The problem: Write out all of the lines below, exactly and completely.

Material to process:
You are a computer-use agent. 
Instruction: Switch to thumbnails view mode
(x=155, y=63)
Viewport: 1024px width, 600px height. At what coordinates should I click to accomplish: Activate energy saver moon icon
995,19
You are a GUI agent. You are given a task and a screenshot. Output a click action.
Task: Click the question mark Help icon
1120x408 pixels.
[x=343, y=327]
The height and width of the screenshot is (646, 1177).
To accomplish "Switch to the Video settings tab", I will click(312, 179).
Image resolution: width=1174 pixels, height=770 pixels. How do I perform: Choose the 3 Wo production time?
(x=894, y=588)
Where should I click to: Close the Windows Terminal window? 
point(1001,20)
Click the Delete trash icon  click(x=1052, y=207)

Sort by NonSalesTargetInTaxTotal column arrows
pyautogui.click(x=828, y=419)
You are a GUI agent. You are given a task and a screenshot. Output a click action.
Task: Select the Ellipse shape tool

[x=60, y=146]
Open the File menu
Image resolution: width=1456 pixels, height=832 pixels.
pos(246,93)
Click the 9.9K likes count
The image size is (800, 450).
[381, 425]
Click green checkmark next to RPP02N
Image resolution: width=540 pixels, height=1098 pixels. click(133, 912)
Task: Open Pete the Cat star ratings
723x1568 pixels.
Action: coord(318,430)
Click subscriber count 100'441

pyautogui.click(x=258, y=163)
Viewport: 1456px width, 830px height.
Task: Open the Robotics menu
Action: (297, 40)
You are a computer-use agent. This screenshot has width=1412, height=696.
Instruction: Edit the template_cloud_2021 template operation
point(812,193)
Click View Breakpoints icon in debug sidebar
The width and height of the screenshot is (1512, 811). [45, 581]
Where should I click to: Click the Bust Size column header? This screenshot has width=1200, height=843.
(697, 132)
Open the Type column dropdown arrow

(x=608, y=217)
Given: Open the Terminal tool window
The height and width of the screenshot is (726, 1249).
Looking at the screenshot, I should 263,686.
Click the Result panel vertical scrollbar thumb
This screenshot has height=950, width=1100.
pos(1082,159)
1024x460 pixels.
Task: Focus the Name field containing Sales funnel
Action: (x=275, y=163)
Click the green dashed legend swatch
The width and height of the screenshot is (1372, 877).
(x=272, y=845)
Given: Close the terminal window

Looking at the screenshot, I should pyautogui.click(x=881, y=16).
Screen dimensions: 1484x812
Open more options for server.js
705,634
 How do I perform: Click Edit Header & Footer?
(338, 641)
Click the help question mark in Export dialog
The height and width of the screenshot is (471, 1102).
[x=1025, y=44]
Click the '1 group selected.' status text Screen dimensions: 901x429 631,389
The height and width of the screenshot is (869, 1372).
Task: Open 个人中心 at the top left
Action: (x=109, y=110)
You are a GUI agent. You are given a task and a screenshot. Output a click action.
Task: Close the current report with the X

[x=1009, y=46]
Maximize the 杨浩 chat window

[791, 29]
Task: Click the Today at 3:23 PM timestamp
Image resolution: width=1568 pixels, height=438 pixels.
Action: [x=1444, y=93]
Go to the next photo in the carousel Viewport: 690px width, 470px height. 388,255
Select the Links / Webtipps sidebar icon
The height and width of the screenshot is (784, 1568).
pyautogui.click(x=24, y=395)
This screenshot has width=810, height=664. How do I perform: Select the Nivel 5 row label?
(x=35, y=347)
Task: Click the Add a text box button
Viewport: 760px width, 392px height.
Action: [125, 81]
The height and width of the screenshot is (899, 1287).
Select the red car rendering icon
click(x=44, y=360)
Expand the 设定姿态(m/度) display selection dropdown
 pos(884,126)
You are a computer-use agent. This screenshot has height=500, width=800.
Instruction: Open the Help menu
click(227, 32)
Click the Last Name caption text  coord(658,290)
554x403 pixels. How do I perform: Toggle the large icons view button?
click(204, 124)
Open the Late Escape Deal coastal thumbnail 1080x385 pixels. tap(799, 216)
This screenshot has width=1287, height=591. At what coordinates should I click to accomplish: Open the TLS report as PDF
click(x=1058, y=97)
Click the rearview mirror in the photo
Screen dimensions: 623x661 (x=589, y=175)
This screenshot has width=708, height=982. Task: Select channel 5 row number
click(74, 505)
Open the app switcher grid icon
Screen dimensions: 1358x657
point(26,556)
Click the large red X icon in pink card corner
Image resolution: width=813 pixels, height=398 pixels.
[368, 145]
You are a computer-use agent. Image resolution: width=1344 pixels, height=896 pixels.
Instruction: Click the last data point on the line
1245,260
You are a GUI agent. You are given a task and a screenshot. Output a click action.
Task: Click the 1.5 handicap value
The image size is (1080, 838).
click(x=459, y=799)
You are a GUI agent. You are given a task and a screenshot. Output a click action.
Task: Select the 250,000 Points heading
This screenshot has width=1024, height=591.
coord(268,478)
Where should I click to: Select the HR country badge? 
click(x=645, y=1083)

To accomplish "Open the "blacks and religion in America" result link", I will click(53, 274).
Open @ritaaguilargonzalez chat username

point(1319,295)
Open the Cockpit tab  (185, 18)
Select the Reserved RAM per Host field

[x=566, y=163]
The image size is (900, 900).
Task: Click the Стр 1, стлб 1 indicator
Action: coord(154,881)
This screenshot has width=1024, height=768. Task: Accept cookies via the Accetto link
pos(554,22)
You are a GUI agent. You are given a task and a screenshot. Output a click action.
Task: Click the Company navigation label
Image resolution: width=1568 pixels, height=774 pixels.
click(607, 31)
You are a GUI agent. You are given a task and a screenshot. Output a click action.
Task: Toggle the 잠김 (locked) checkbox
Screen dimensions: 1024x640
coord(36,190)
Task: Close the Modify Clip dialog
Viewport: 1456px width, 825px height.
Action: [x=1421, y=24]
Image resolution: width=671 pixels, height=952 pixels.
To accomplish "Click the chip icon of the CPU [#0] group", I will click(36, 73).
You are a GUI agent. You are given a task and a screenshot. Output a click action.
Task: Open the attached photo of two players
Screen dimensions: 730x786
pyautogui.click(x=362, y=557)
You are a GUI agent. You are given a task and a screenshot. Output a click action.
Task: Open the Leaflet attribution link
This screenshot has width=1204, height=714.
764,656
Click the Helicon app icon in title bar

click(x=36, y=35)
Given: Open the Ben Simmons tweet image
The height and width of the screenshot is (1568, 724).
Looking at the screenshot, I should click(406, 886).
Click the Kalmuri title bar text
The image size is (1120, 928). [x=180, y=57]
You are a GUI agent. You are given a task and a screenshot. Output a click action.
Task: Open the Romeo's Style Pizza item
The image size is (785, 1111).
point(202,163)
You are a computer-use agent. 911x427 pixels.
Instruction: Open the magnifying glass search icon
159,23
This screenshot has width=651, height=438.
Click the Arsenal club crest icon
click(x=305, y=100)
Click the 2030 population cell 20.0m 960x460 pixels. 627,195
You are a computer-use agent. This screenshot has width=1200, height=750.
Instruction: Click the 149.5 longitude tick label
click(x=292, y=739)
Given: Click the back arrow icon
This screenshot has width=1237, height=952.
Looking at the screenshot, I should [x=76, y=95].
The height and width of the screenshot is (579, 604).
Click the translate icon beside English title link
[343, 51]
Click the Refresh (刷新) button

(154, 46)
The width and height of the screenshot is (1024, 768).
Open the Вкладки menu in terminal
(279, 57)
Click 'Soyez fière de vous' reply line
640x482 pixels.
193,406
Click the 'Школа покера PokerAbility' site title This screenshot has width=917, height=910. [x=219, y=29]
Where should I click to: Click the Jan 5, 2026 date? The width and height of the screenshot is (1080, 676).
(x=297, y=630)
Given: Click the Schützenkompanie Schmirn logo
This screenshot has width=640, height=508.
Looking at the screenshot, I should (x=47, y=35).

Result of this task:
You are a computer-use agent. 
Instruction: Switch to thumbnails view mode
(x=155, y=63)
Viewport: 1024px width, 600px height. At what coordinates should I click to accomplish: Activate energy saver moon icon
995,19
You are a GUI agent. You are given a task and a screenshot. Output a click action.
Task: Click the question mark Help icon
1120x408 pixels.
[x=343, y=327]
The height and width of the screenshot is (646, 1177).
To accomplish "Switch to the Video settings tab", I will click(312, 179).
Image resolution: width=1174 pixels, height=770 pixels. How do I perform: Choose the 3 Wo production time?
(x=894, y=588)
Where should I click to: Close the Windows Terminal window? 
point(1001,20)
Click the Delete trash icon  click(x=1052, y=207)

Sort by NonSalesTargetInTaxTotal column arrows
pyautogui.click(x=828, y=419)
You are a GUI agent. You are given a task and a screenshot. Output a click action.
Task: Select the Ellipse shape tool

[x=60, y=146]
Open the File menu
Image resolution: width=1456 pixels, height=832 pixels.
pos(246,93)
Click the 9.9K likes count
The image size is (800, 450).
[381, 425]
Click green checkmark next to RPP02N
Image resolution: width=540 pixels, height=1098 pixels. click(133, 912)
Task: Open Pete the Cat star ratings
723x1568 pixels.
Action: coord(318,430)
Click subscriber count 100'441

pyautogui.click(x=258, y=163)
Viewport: 1456px width, 830px height.
Task: Open the Robotics menu
Action: (297, 40)
You are a computer-use agent. This screenshot has width=1412, height=696.
Instruction: Edit the template_cloud_2021 template operation
point(812,193)
Click View Breakpoints icon in debug sidebar
The width and height of the screenshot is (1512, 811). [45, 581]
Where should I click to: Click the Bust Size column header? This screenshot has width=1200, height=843.
(697, 132)
Open the Type column dropdown arrow

(x=608, y=217)
Given: Open the Terminal tool window
The height and width of the screenshot is (726, 1249).
Looking at the screenshot, I should 263,686.
Click the Result panel vertical scrollbar thumb
This screenshot has height=950, width=1100.
pos(1082,159)
1024x460 pixels.
Task: Focus the Name field containing Sales funnel
Action: (x=275, y=163)
Click the green dashed legend swatch
The width and height of the screenshot is (1372, 877).
(x=272, y=845)
Given: Close the terminal window

Looking at the screenshot, I should pyautogui.click(x=881, y=16).
Screen dimensions: 1484x812
Open more options for server.js
705,634
 How do I perform: Click Edit Header & Footer?
(338, 641)
Click the help question mark in Export dialog
The height and width of the screenshot is (471, 1102).
[x=1025, y=44]
Click the '1 group selected.' status text Screen dimensions: 901x429 631,389
The height and width of the screenshot is (869, 1372).
Task: Open 个人中心 at the top left
Action: (x=109, y=110)
You are a GUI agent. You are given a task and a screenshot. Output a click action.
Task: Close the current report with the X

[x=1009, y=46]
Maximize the 杨浩 chat window

[791, 29]
Task: Click the Today at 3:23 PM timestamp
Image resolution: width=1568 pixels, height=438 pixels.
Action: [x=1444, y=93]
Go to the next photo in the carousel Viewport: 690px width, 470px height. 388,255
Select the Links / Webtipps sidebar icon
The height and width of the screenshot is (784, 1568).
pyautogui.click(x=24, y=395)
This screenshot has width=810, height=664. How do I perform: Select the Nivel 5 row label?
(x=35, y=347)
Task: Click the Add a text box button
Viewport: 760px width, 392px height.
Action: [125, 81]
The height and width of the screenshot is (899, 1287).
Select the red car rendering icon
click(x=44, y=360)
Expand the 设定姿态(m/度) display selection dropdown
 pos(884,126)
You are a computer-use agent. This screenshot has height=500, width=800.
Instruction: Open the Help menu
click(227, 32)
Click the Last Name caption text  coord(658,290)
554x403 pixels. How do I perform: Toggle the large icons view button?
click(204, 124)
Open the Late Escape Deal coastal thumbnail 1080x385 pixels. tap(799, 216)
This screenshot has width=1287, height=591. At what coordinates should I click to accomplish: Open the TLS report as PDF
click(x=1058, y=97)
Click the rearview mirror in the photo
Screen dimensions: 623x661 (x=589, y=175)
This screenshot has width=708, height=982. Task: Select channel 5 row number
click(74, 505)
Open the app switcher grid icon
Screen dimensions: 1358x657
point(26,556)
Click the large red X icon in pink card corner
Image resolution: width=813 pixels, height=398 pixels.
[368, 145]
You are a computer-use agent. Image resolution: width=1344 pixels, height=896 pixels.
Instruction: Click the last data point on the line
1245,260
You are a GUI agent. You are given a task and a screenshot. Output a click action.
Task: Click the 1.5 handicap value
The image size is (1080, 838).
click(x=459, y=799)
You are a GUI agent. You are given a task and a screenshot. Output a click action.
Task: Select the 250,000 Points heading
This screenshot has width=1024, height=591.
coord(268,478)
Where should I click to: Select the HR country badge? 
click(x=645, y=1083)

To accomplish "Open the "blacks and religion in America" result link", I will click(53, 274).
Open @ritaaguilargonzalez chat username

point(1319,295)
Open the Cockpit tab  (185, 18)
Select the Reserved RAM per Host field

[x=566, y=163]
The image size is (900, 900).
Task: Click the Стр 1, стлб 1 indicator
Action: coord(154,881)
This screenshot has width=1024, height=768. Task: Accept cookies via the Accetto link
pos(554,22)
You are a GUI agent. You are given a task and a screenshot. Output a click action.
Task: Click the Company navigation label
Image resolution: width=1568 pixels, height=774 pixels.
click(607, 31)
You are a GUI agent. You are given a task and a screenshot. Output a click action.
Task: Toggle the 잠김 (locked) checkbox
Screen dimensions: 1024x640
coord(36,190)
Task: Close the Modify Clip dialog
Viewport: 1456px width, 825px height.
Action: [x=1421, y=24]
Image resolution: width=671 pixels, height=952 pixels.
To accomplish "Click the chip icon of the CPU [#0] group", I will click(36, 73).
You are a GUI agent. You are given a task and a screenshot. Output a click action.
Task: Open the attached photo of two players
Screen dimensions: 730x786
pyautogui.click(x=362, y=557)
You are a GUI agent. You are given a task and a screenshot. Output a click action.
Task: Open the Leaflet attribution link
This screenshot has width=1204, height=714.
764,656
Click the Helicon app icon in title bar

click(x=36, y=35)
Given: Open the Ben Simmons tweet image
The height and width of the screenshot is (1568, 724).
Looking at the screenshot, I should click(406, 886).
Click the Kalmuri title bar text
The image size is (1120, 928). [x=180, y=57]
You are a GUI agent. You are given a task and a screenshot. Output a click action.
Task: Open the Romeo's Style Pizza item
The image size is (785, 1111).
point(202,163)
You are a computer-use agent. 911x427 pixels.
Instruction: Open the magnifying glass search icon
159,23
This screenshot has width=651, height=438.
Click the Arsenal club crest icon
click(x=305, y=100)
Click the 2030 population cell 20.0m 960x460 pixels. 627,195
You are a computer-use agent. This screenshot has width=1200, height=750.
Instruction: Click the 149.5 longitude tick label
click(x=292, y=739)
Given: Click the back arrow icon
This screenshot has width=1237, height=952.
Looking at the screenshot, I should [x=76, y=95].
The height and width of the screenshot is (579, 604).
Click the translate icon beside English title link
[343, 51]
Click the Refresh (刷新) button

(154, 46)
The width and height of the screenshot is (1024, 768).
Open the Вкладки menu in terminal
(279, 57)
Click 'Soyez fière de vous' reply line
640x482 pixels.
193,406
Click the 'Школа покера PokerAbility' site title This screenshot has width=917, height=910. [x=219, y=29]
Where should I click to: Click the Jan 5, 2026 date? The width and height of the screenshot is (1080, 676).
(x=297, y=630)
Given: Click the Schützenkompanie Schmirn logo
This screenshot has width=640, height=508.
Looking at the screenshot, I should (x=47, y=35).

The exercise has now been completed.